Então, os equipamentos vão captar regiões em comum e outras singulares?
Eles são suplementares no momento. Assim como TianLai, que vai olhar uma região em comum e outra singular. Os três ao mesmo tempo vão ser capazes de olhar quase todo o céu disponível e com uma região em comum, o que é importante na pesquisa.
Por que é importante ter uma região em comum?
Porque eles olham com acurácias e com profundidades diferentes. O Bingo/Abdus, principalmente o Abdus, vai ser capaz de dizer exatamente de onde veio a informação dos céus. O Fast vai ter mais precisão que vai olhar essas mesmas coisas com uma outra técnica. Então eles vão se suplementar. Com isso, nós vamos ter uma informação científica muito mais precisa e muito mais abrangente, com um grau e uma força de observação muito maiores.
E isso torna o projeto o maior esforço científico de observação por meio de radiotelescópio?
Assim que estivermos prontos será o maior do planeta. Só como Bingo/Abdus nós já estamos ao mesmo nível científico do SKA (“Square Kilometre Array)”, um projeto bilionário que tem 30 anos e ainda não foi pronto. Nós vamos terminar primeiro. Com oTianLai e o Fast nós esperamos ser os primeiros a obter e trabalhar informações astronômicas sem resposta na humanidade, até o momento.
De onde veio a inspiração para o nome “Abdus”?

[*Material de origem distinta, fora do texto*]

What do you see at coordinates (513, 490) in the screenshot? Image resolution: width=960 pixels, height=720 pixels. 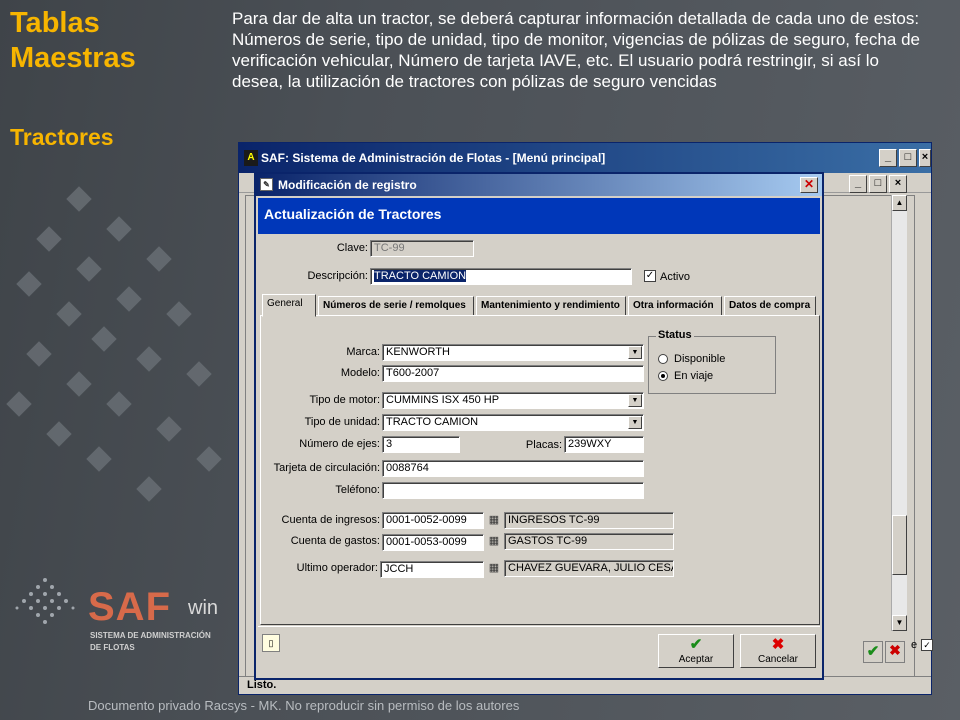 I see `telefono-field` at bounding box center [513, 490].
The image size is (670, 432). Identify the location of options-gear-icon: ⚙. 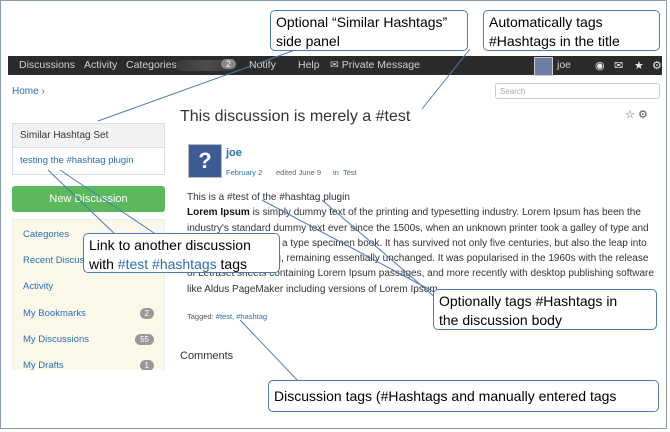
(643, 115).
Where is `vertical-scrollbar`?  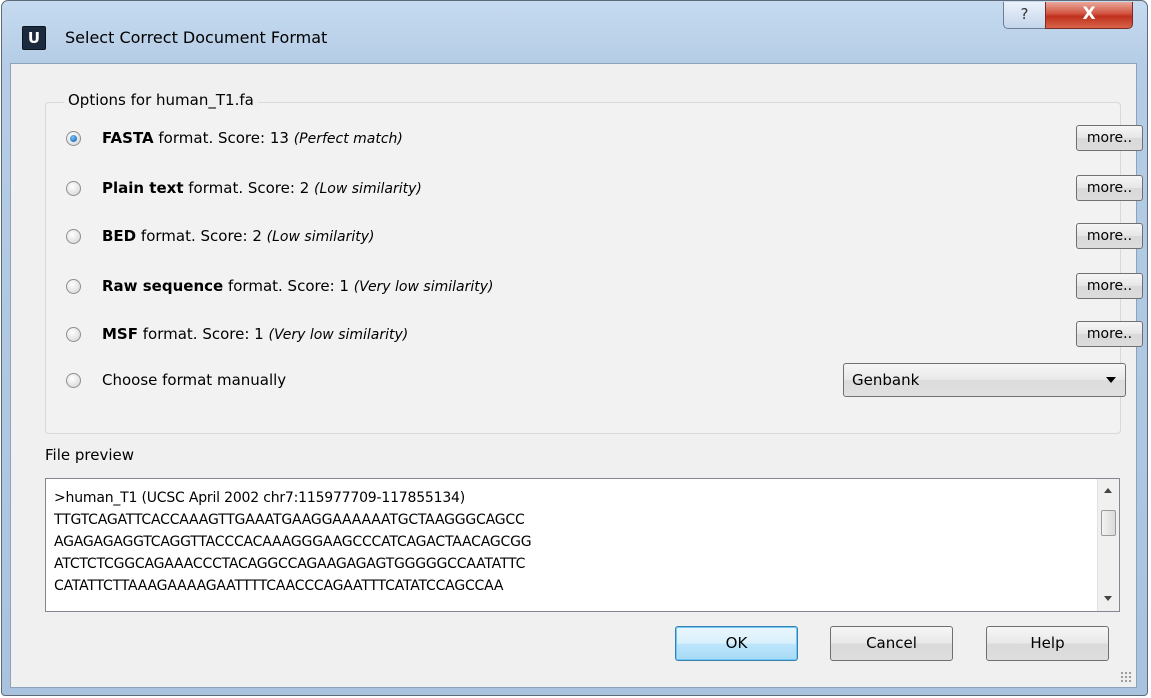
vertical-scrollbar is located at coordinates (1108, 545).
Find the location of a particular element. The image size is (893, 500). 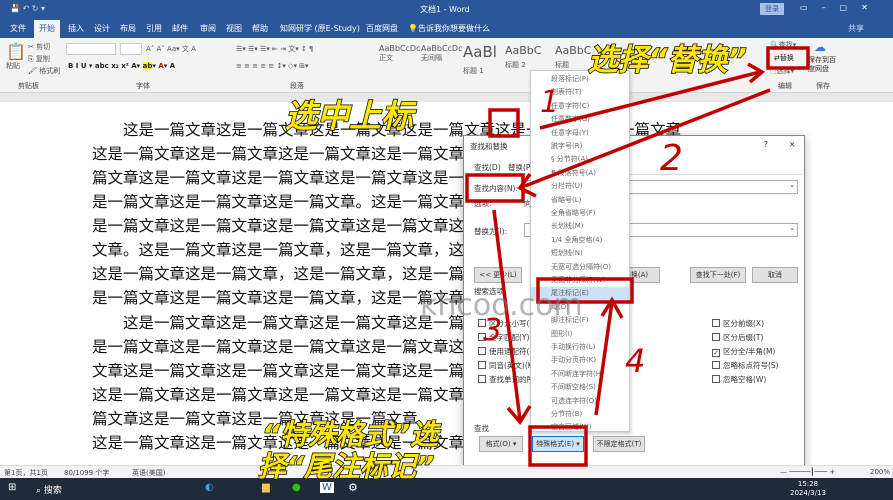

special-menu-item: 省略号(L) is located at coordinates (580, 200).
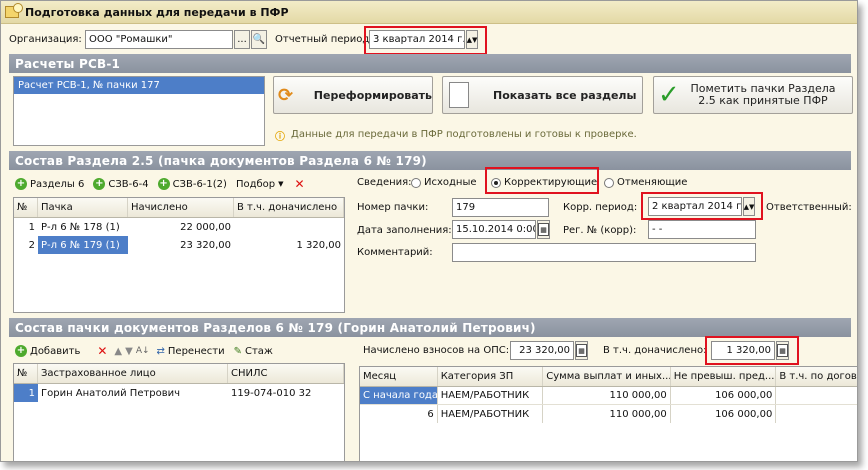 This screenshot has width=868, height=470. Describe the element at coordinates (128, 184) in the screenshot. I see `szv64-button: СЗВ-6-4` at that location.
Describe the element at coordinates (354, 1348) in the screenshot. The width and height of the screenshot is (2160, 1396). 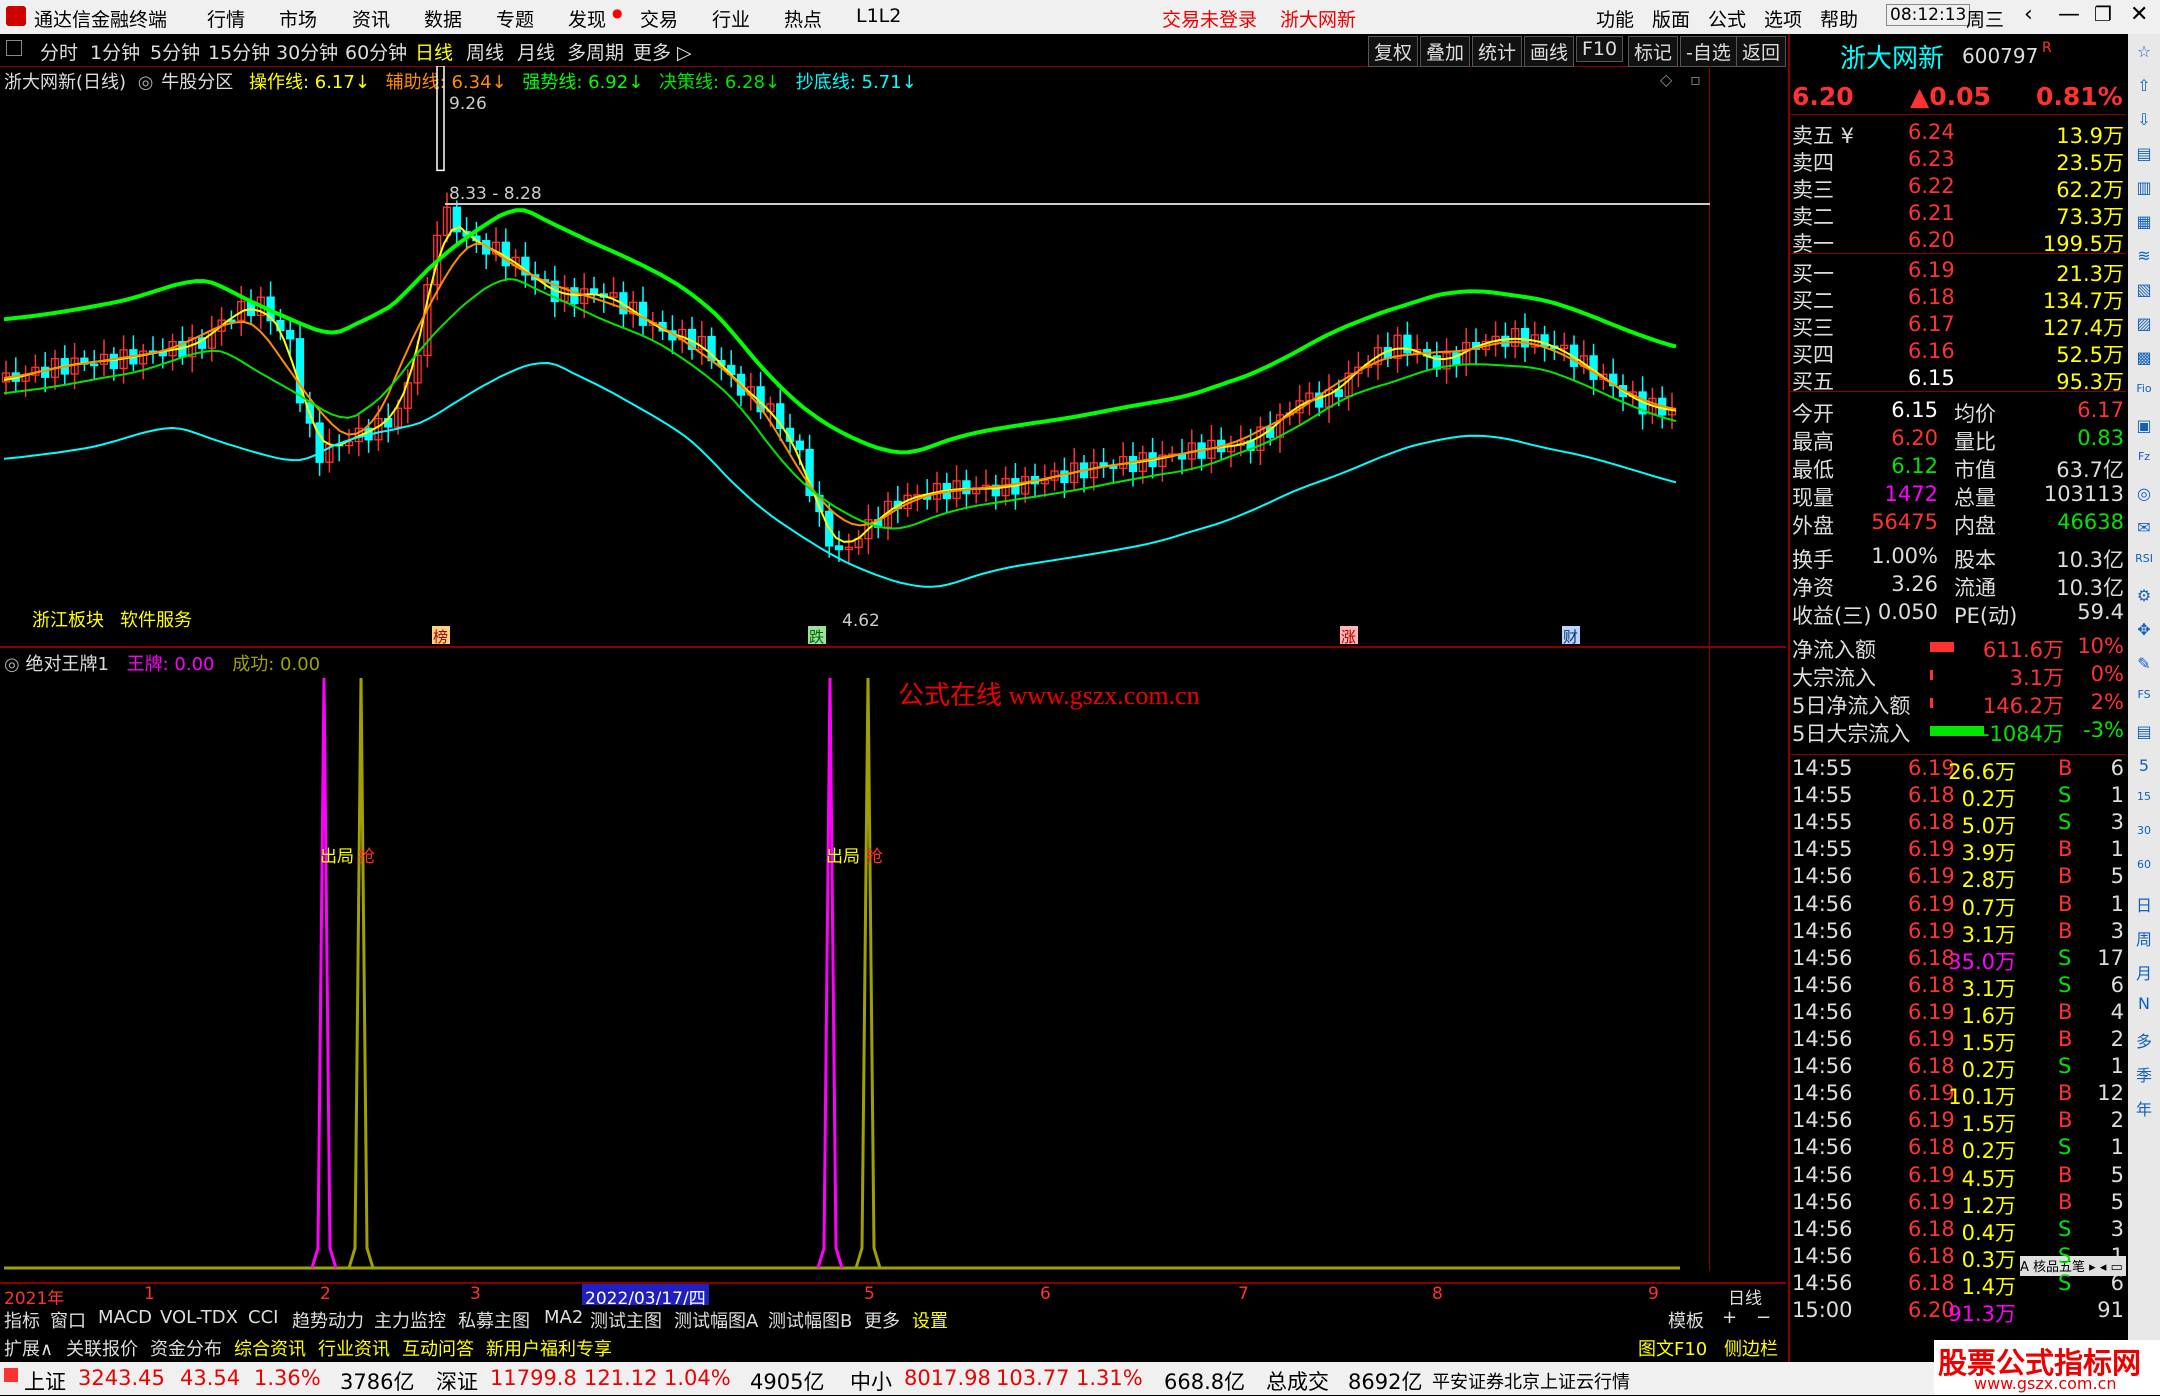
I see `tab-industry-news: 行业资讯` at that location.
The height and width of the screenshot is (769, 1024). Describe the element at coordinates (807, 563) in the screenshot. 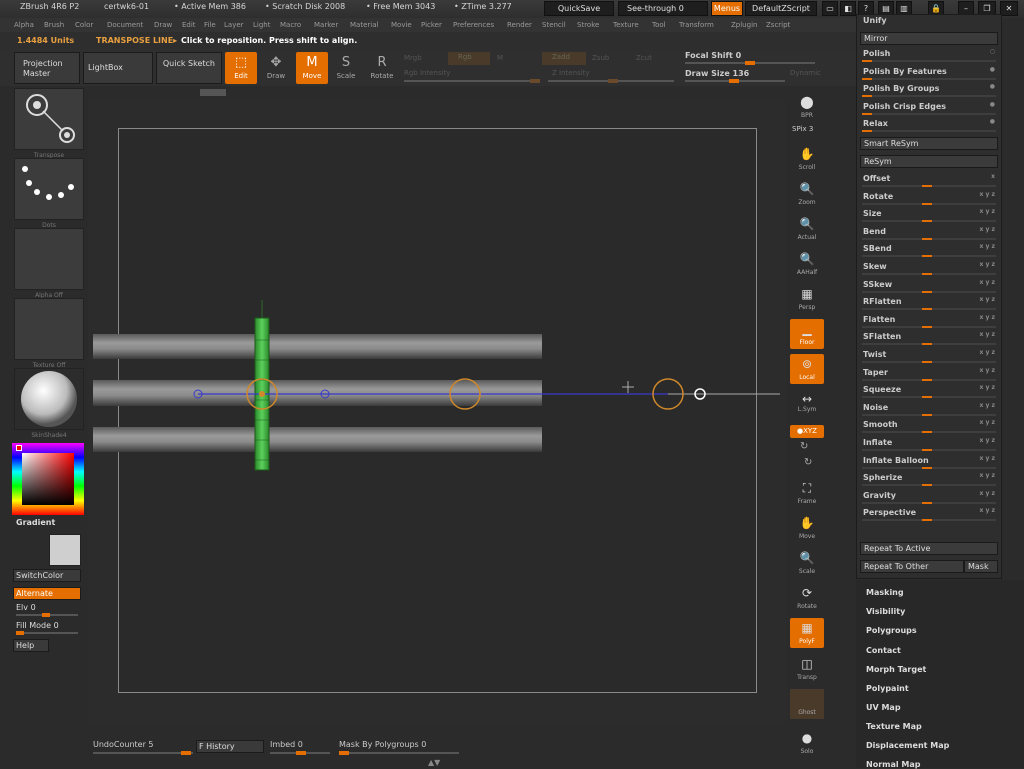

I see `scale-view-button: 🔍 Scale` at that location.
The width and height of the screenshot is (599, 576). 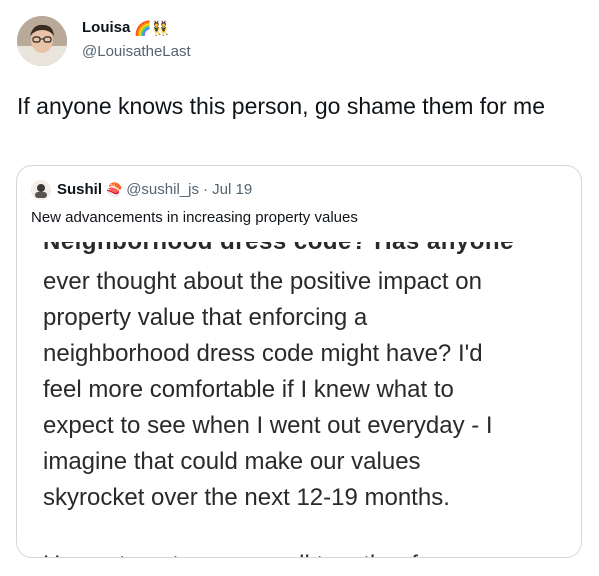 I want to click on author-emoji-badges: 🌈👯, so click(x=152, y=28).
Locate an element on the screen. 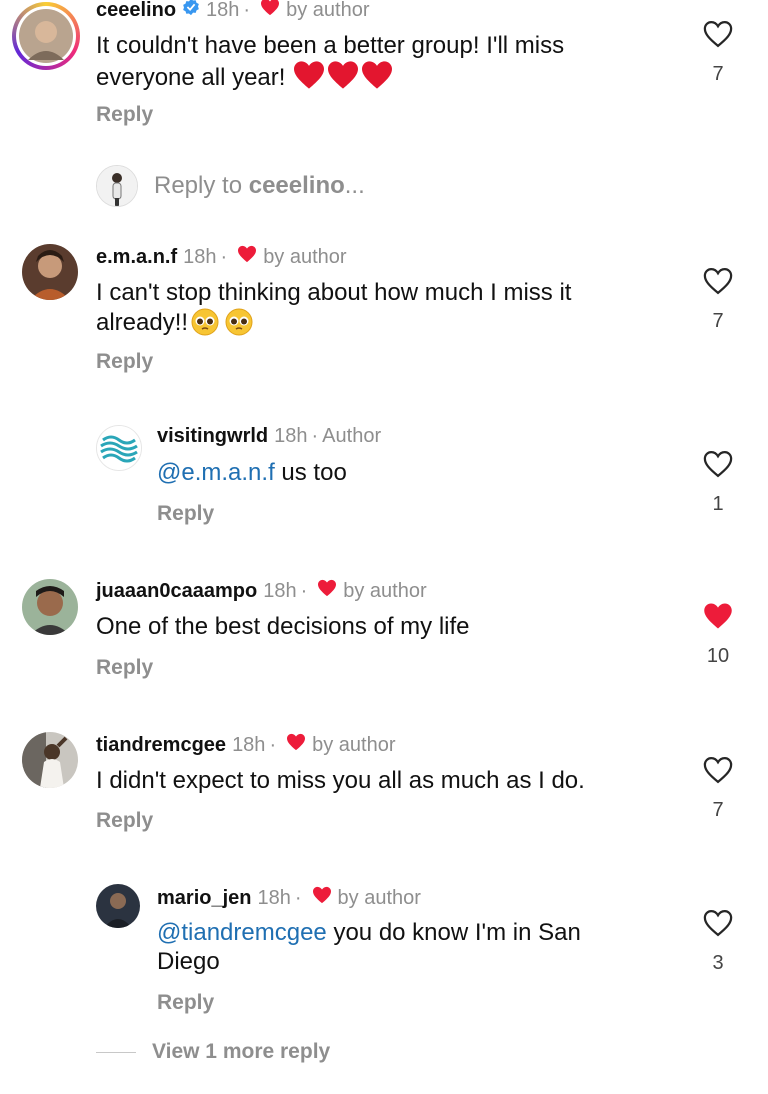 The height and width of the screenshot is (1094, 768). username: juaaan0caaampo is located at coordinates (176, 592).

Vem da atuação do professor Abdus Salam, uma pessoa que eu admirei muito na minha vida científica, ele já é falecido. Ele foi ganhador do prêmioparagens Nobel, fundou instituições de pesquisa e foi uma pessoa que trabalhou para divulgação da ciência em outras regiões. Ele era paquistanês, foi para a Inglaterra e fez a sua carreira ali, mas espargiu a ciência para aquilo que se chamava “Terceiro Mundo”. Ele formou gerações fora do eixo Europa-Estados Unidos.
Quais as instituições científicas parceiras no projeto?
A Universidade Jiao Tong é a parceira em Xangai, Universidade YangZhou - Universidade de Ciência e Tecnologia da China (em Hefei), 200 km ao norte de Xangai. A CETC 54, empresa chinesa que está construindo uma parte das cornetas (antenas) e na Holanda, a nova tecnologia está sendo trabalhada pela Astron. E no Brasil trabalhamos com cientistas da USP, INPE, UFCG e o IFPB está sendo agregado.
Como esse processo está impactando o crescimento das universidades?
Na USP estou tratando para termos um “espaço mental” um pouquinho maior (mais pesquisadores), estamos fazendo pedido de continuidade do projeto à Fapesp (Fundação de Amparo à Pesquisa de SP). Temos um grupo muito bom de pesquisadores entre estudantes e professores; o grupo do INPE (Instituto Nacional de Pesquisa Espacial), um grupo enorme na Paraíba. Na Paraíba o impacto foi muito grande, o acolhimento ao projeto foi bastante maiúsculo. Há planos, pela USP e pela Paraíba, de enviar estudantes à Holanda para aprender a tecnologia e que retornem para ensinar. Virão os protótipos para o Brasil e teremos que ter especialistas aqui que saibam operar os equipamentos. São equipamentos que terão múltiplos usos, não só para o uso em radioastronomia.